Ancak daha sonraki gözlemlerde asteroidin daha önce görüldüğü veya başka bir asteroitin parçası olduğu ortaya çıkarsa bu ismin değiştirilebileceğini belirtmekte fayda var. Bu durumda farklı bir isim verilecektir. Bir asteroitin yörüngesini hesaplamak için yeterli bilgiyi sağlayan gökbilimci, onu keşfeden kişi olacağı için asteroit için kalıcı bir isim seçme ayrıcalığına sahiptir.
Asteroid 2024 BJ, Ocak 2024’te keşfedilen en büyük asteroit değil. Şu anda bu soru hala açık; asteroitlerin her birinin özellikleri ve boyutları, en büyüğünü belirlemek için daha fazla çalışma gerektiriyor. Ancak keşfedildikten sonra Dünya’ya en yakın yaklaşan asteroit 2024 BJ oldu.
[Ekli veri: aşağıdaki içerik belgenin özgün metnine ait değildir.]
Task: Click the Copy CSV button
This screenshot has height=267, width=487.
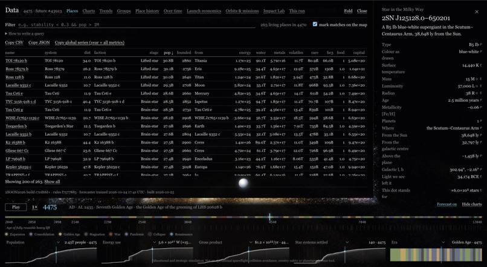Action: click(15, 42)
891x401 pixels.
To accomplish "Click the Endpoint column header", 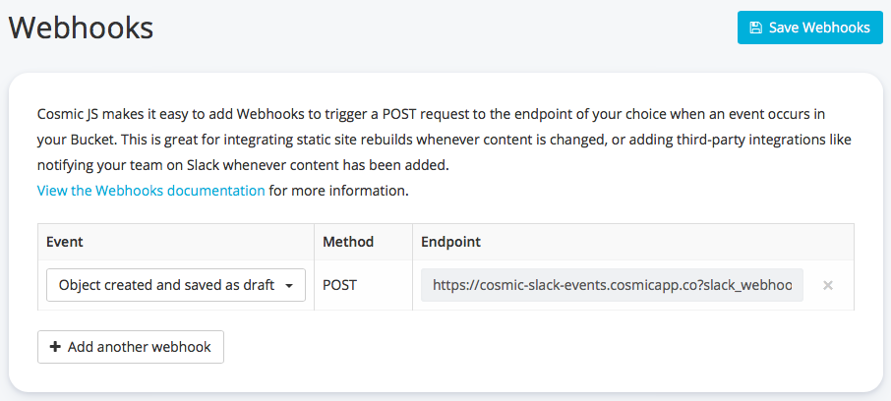I will click(450, 242).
Dünya’nın yakınından geçen en yakın asteroit 1-2011 CQ1’di. Çapı yaklaşık 2 metre olan bu asteroit, 4 Şubat 2011’de Dünya’nın yanından yalnızca 3.400 kilometre uzaklıktan geçti. Bu mesafe o dönemde asteroitler için bir rekordu. Bu tür durumlar oldukça nadirdir ve bu büyüklükteki bir asteroitin Dünya için ciddi bir tehdit oluşturması pek olası değildir. Bu kadar yakın geçişler kural değil istisnadır; asteroitler genellikle gezegenimizden çok daha uzak bir mesafeden geçerler.
2024 yılında keşfedilen çok sayıda asteroit, Dünya’nın herhangi bir özel konumundan değil, astronomideki gözlem yöntemlerindeki aktif araştırma ve iyileştirmelerden kaynaklanmaktadır. Son yıllarda gökyüzü araştırmaları ve asteroit arama teknolojilerinde önemli gelişmeler kaydedildi. Pan-STARRS ve NEOWISE gibi projeler, asteroitleri tespit etmek ve izlemek için devasa teleskoplar ve uydular kullanarak aktif olarak gökyüzünü tarıyor. Son yıllarda çok sayıda asteroitin keşfedilmesi, astronomi proje ve programlarına olan ilginin ve yatırımın artmasının yanı sıra, veri işlemeyi otomatikleştirmek için algoritmalar ve yazılımlardaki gelişmelerin bir yansıması olabilir.
Asteroitler, Güneş’in etrafındaki yörüngede, Mars ve Jüpiter’in yörüngeleri arasındaki asteroit kuşağında “yaşar”, ancak başka bölgelerde de görünebilirler. Birçoğu Güneş Sistemi’nin oluşumundan bu yana değişmeden kalmış, yapılarını ve bileşimlerini korumuş, onları Güneş Sistemimizin oluşumuna yol açan süreçleri incelemek ve anlamak için değerli nesneler haline getirmiştir.